## [TASK GOAL]
If a line in the data below contains "unit", copy it.

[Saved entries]
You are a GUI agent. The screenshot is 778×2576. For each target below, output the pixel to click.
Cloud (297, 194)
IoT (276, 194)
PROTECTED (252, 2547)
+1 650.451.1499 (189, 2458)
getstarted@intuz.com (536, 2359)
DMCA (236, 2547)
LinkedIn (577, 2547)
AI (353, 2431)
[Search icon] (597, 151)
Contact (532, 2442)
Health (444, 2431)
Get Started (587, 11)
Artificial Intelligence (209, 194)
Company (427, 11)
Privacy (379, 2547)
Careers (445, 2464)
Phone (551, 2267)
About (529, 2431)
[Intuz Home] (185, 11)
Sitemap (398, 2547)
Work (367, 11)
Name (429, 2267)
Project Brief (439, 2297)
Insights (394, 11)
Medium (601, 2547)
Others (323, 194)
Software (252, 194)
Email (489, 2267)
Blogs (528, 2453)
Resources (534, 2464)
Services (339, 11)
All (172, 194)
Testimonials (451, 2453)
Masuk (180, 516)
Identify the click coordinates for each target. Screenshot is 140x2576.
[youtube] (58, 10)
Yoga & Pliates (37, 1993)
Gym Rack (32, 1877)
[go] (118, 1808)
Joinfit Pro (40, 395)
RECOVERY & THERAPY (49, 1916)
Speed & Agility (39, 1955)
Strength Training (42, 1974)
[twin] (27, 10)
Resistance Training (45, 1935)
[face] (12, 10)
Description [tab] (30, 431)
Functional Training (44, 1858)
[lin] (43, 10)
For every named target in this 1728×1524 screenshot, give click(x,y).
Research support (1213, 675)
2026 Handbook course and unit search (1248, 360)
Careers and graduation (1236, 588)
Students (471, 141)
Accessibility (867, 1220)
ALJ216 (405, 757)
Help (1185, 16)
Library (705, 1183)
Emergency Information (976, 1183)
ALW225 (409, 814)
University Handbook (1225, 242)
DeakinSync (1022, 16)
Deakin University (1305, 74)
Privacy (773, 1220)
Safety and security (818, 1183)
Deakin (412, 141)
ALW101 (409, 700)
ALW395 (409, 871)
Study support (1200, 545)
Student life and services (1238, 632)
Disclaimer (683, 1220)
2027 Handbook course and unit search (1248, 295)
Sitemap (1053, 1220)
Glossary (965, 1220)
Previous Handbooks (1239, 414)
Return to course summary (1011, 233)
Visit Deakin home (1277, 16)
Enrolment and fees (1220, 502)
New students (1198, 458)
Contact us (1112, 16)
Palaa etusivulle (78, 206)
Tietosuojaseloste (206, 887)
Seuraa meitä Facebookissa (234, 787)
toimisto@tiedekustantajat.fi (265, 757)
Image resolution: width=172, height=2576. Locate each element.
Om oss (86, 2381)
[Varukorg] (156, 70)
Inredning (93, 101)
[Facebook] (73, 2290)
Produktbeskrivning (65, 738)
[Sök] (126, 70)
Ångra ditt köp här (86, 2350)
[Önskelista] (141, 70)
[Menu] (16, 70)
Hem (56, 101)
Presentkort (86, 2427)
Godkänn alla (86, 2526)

## [SOLUTION BELOW]
2026 Handbook course and unit search (1248, 360)
2027 Handbook course and unit search (1248, 295)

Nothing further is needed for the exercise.